DoveaIA | Efficient Web Crawling with Sitemap Indexes

Efficient Web Crawling with Sitemap Indexes

Introduction

Web crawling is essential for extracting data from websites, but it can quickly become inefficient if not properly structured. A common approach is to navigate through category pages, paginate through product listings, and retrieve data. However, this method can be resource-intensive and time-consuming. A more efficient alternative is leveraging sitemap indexes and sitemaps to directly access relevant content, such as product pages and their last update timestamps.
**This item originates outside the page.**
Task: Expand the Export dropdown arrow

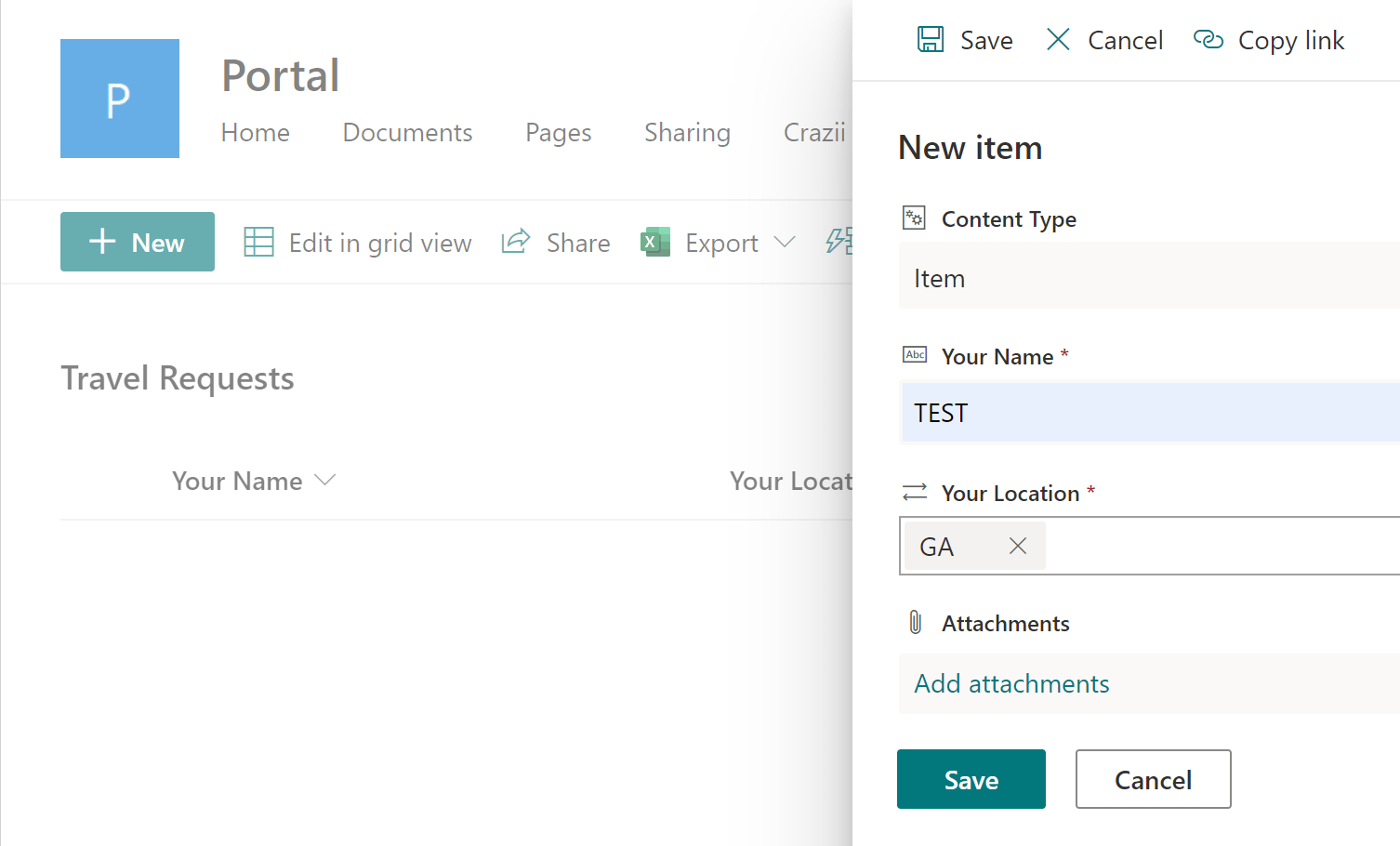Action: pos(785,243)
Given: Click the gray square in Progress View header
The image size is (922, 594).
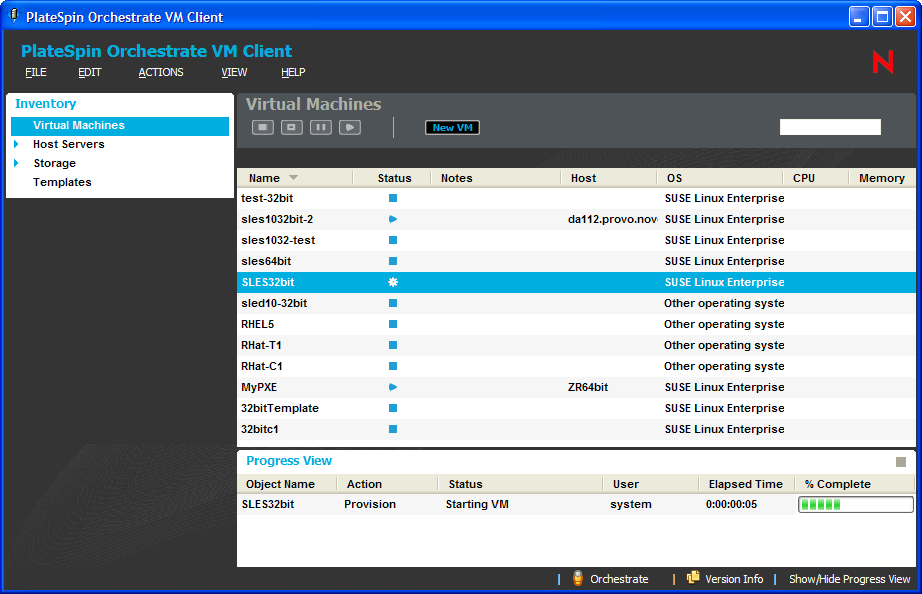Looking at the screenshot, I should (x=901, y=462).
The Problem with Traditional Crawling

Traditional web crawlers typically follow this sequence:

Extract main categories from the homepage.
Loop through each category to get subcategories.
Paginate through product listings in each subcategory.
Extract product details.

While this method ensures comprehensive data collection, it has several drawbacks:

High resource consumption: Crawling unnecessary pages increases server load and bandwidth usage.
Slower processing: Fetching and parsing each page takes time, especially for large e-commerce sites.
Increased risk of blocking: Websites may impose rate limits or block IPs that generate excessive requests.

Leveraging Sitemap Indexes for Efficient Crawling

Most websites provide an XML sitemap index, which references multiple sitemap files. These sitemaps often contain direct links to important pages, such as product listings, blog posts, or other structured content. Using them for crawling offers significant advantages:

1. Faster Access to Product Pages

Instead of crawling category pages and paginating through results, the crawler can directly extract product URLs from the sitemap. This eliminates unnecessary requests and speeds up data retrieval.

2. Tracking Content Updates

Sitemaps often include the <lastmod> tag, indicating when a page was last updated. This allows the crawler to:

Fetch only newly updated products instead of re-crawling the entire website.
Optimize API calls by focusing on fresh data.

3. Reduced Risk of Detection

Since the crawler mimics search engines by retrieving sitemaps, it reduces the likelihood of being flagged as a bot or blocked by the website.

Implementation Strategy

Retrieve the Sitemap Index: Identify the root sitemap (e.g., https://example.com/sitemap_index.xml).
Extract Individual Sitemaps: Parse the sitemap index to get links to product sitemaps (e.g., https://example.com/sitemap_products.xml).
Process Product URLs: Loop through each sitemap, extract product links, and check the <lastmod> date.
Fetch Only Updated Products: Compare the update date with the last crawl timestamp and process only new or modified items.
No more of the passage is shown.